8 I know there’s a whole month left of the 2013 MLB season, but two regular season awards are already chiseled in stone: American League and National League Cy Young. Through Monday, the Dodgers’ Clayton Kershaw led the NL in many major categories, including ERA (1.72), WHIP (0.86) and WAR (7.1). He’s also second in strikeouts and innings pitched. Kershaw is the best pitcher in baseball, and it isn’t even close. In the AL it’s Detroit’s Max Scherzer, who holds a 19-1 record. He’s the third pitcher since the live ball era began to win 19 of his first 20 decisions. Sure, receiving more than seven runs of support per nine innings has been beneficial to Scherzer’s record, but he’s still the league’s best pitcher even when ignoring his historic win-loss mark.
9 Now that Tracy McGrady announced his retirement from the NBA, many are asking if he’s a Hall of Famer. My response is no, considering his playoff success. The only time McGrady reached the second round was this year with the Spurs, when he played a little more than 30 minutes in six games. A very successful scorer, McGrady won two scoring titles and was All-NBA seven times. But his playoff troubles mean he shouldn’t be a Hall of Famer.

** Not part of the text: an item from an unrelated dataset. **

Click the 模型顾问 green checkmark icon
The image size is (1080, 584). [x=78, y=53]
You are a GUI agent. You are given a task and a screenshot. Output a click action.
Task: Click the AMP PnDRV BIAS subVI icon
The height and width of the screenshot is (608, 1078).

10Fight fans, this next week is for you. Starting Wednesday, the UFC will broadcast three fight cards in eight days – including two free ones on the new Fox Sports 1. The first features a headliner between two welterweight contenders – Martin Kampmann and Carlos Condit. Kampmann won when the two faced off in 2009, but Condit will be victorious in the rematch. A huge lightweight title fight follows on pay-per view Saturday between champion Benson Henderson and Anthony Pettis. It was Pettis who beat Henderson in 2010, but Henderson hasn’t lost since. This one should go to decision, with Henderson winning a close one. Last but not least is a Sept. 4 card led by light heavyweights Glover Teixeira and Ryan Bader. Teixeira will prove he’s a title contender with a knockout of Bader.